A segunda propriedade visitada foi a da família dos irmãos Fernanda e Alex da Silva Marques, adolescentes da Comissão de Jovens de Massaranduba, moradores do Sítio Cachoeira de Pedra D’água. Os dois jovens são coordenadores do núcleo de juventude de sua comunidade: “Depois que passamos a participar, mudamos a nossa forma de trabalhar e colocamos em prática aqui o que aprendemos lá fora. Nós tentamos trazer cada vez mais jovens para participar e hoje na comissão municipal já temos mais ou menos 100 jovens participando”, avalia Fernanda.
Os visitantes conheceram experiências como a da esterqueira, tecnologia para o beneficiamento de esterco, produção ao redor da cisterna-calçadão, campo de multiplicação de sementes feito por meio de mutirão de jovens agricultores e criação de pequenos animais como caprinos e galinhas com apoio do Fundo Rotativo Solidário voltado para a juventude, entre outras. “O Fundo Rotativo Solidário, além de contribuir com a vida de muitos jovens, ajuda a organizar nossas comunidades, diante do desafio de aumentar as criações com propriedades tão pequenas, foi que surgiu o FRS de galinhas de capoeira, também como uma forma de enfrentar uma ameaça que nós temos que são as galinhas caipiras. A luta pela terra é importante para nós, mas primeiro a gente precisa reafirmar a importância que a terra tem nas nossas vidas: pra quê a gente quer terra? Essa reflexão vem dar um sentido à luta pela terra pelos jovens”, afirmou Maria Gabriela Galdino dos Santos, liderança da comissão de jovens municipal.
Mais de 20 jovens da comissão municipal participaram da apresentação da experiência e falaram sobre a importância que o tema da juventude tem ganhado dentro do trabalho do Polo da Borborema: “A juventude hoje ocupa vários espaços, está presente nas comissões temáticas, nas feiras agroecológicas. Eu mesma sou o exemplo de uma jovem que achava que precisava sair do campo, mas a partir do momento em que comecei a participar, eu fui me enxergando enquanto agricultora e vi que o jovem também faz parte da agricultura”, disse Mônica Lourenço, liderança jovem do Assentamento Caiana, em Massaranduba.
AgriCultures Network – A atividade mais conhecida da AgriCultures Network é a produção de revistas dedicadas à divulgação e análise de iniciativas de agroecologia. A revista Agriculturas: experiências em agroecologia, editada pela AS-PTA – Agricultura Familiar e Agroecologia, corresponde à edição brasileira do projeto editorial da rede. Produzida desde 2004 e com tiragens trimestrais, a revista é distribuída para milhares de subscritores de todas as regiões do país.

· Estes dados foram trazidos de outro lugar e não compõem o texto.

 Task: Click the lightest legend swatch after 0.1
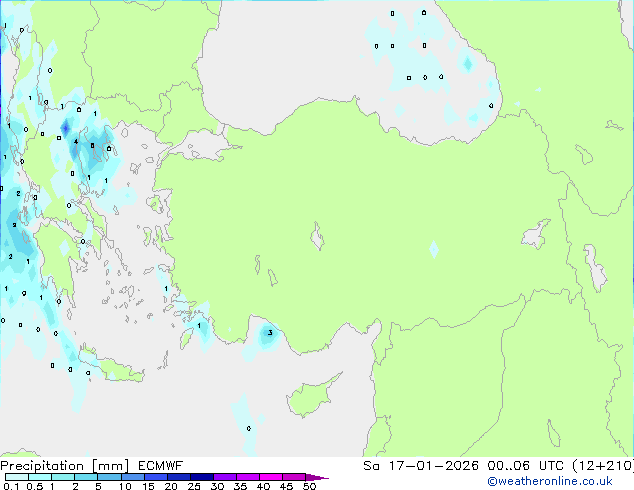pos(17,477)
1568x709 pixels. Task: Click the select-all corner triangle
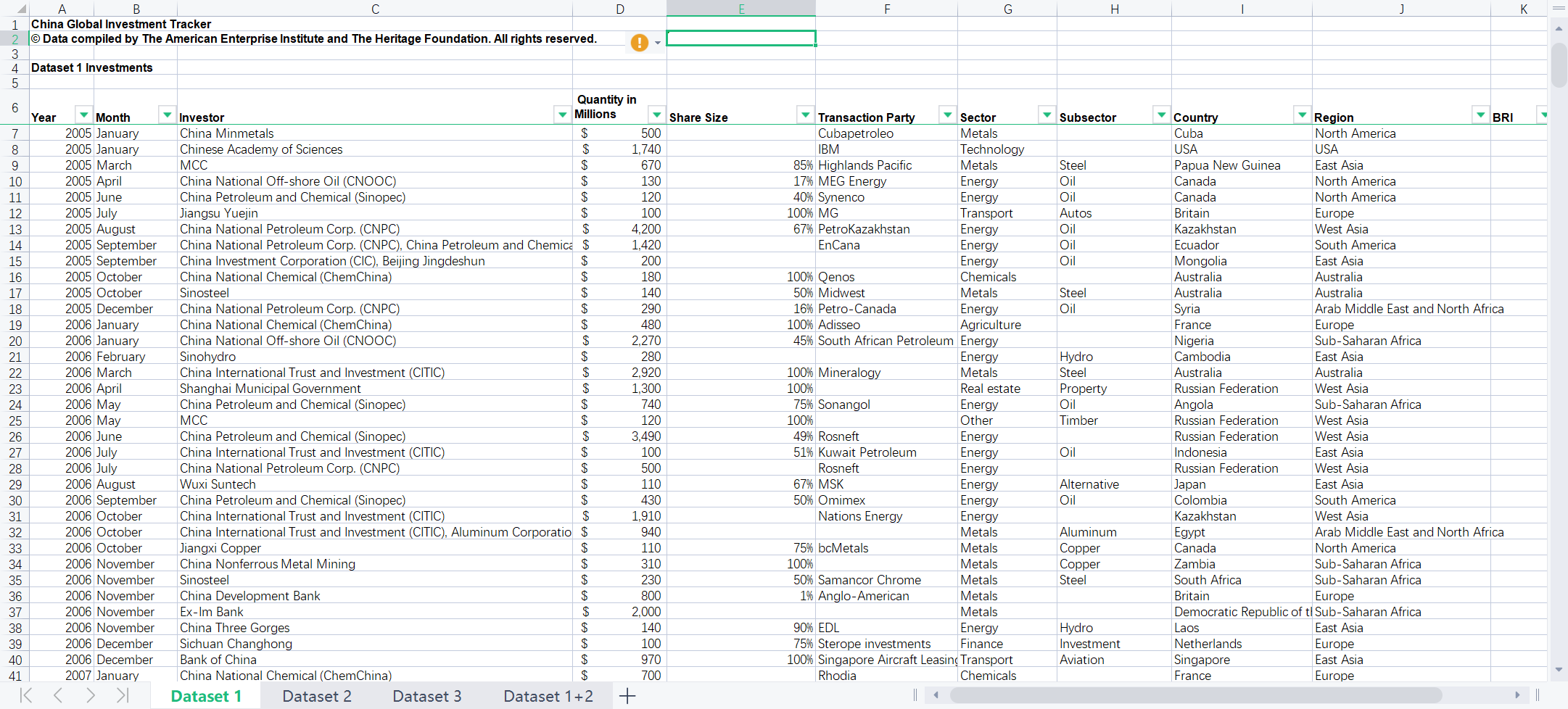pos(20,9)
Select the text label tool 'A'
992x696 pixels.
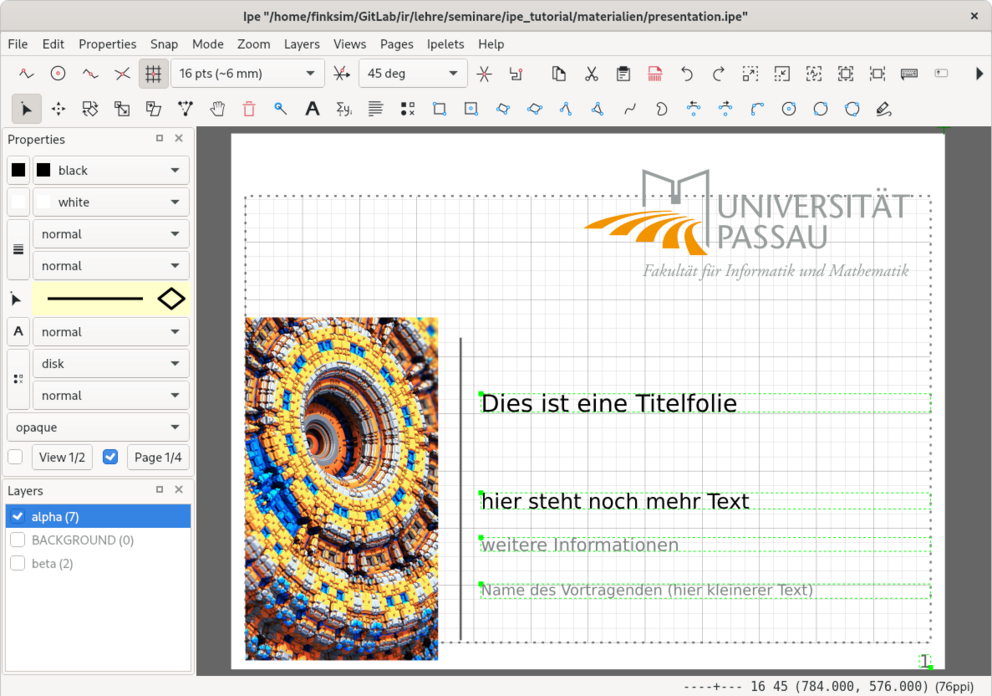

O grupo que visitou a região da Borborema é composto por representantes de organizações que editam revistas similares em países da África, Ásia, América Latina e Europa. As revistas produzidas pela rede chegam regularmente a mais de um milhão de leitores por meio de edições publicadas em inglês, francês, espanhol, português e 5 línguas locais da Índia.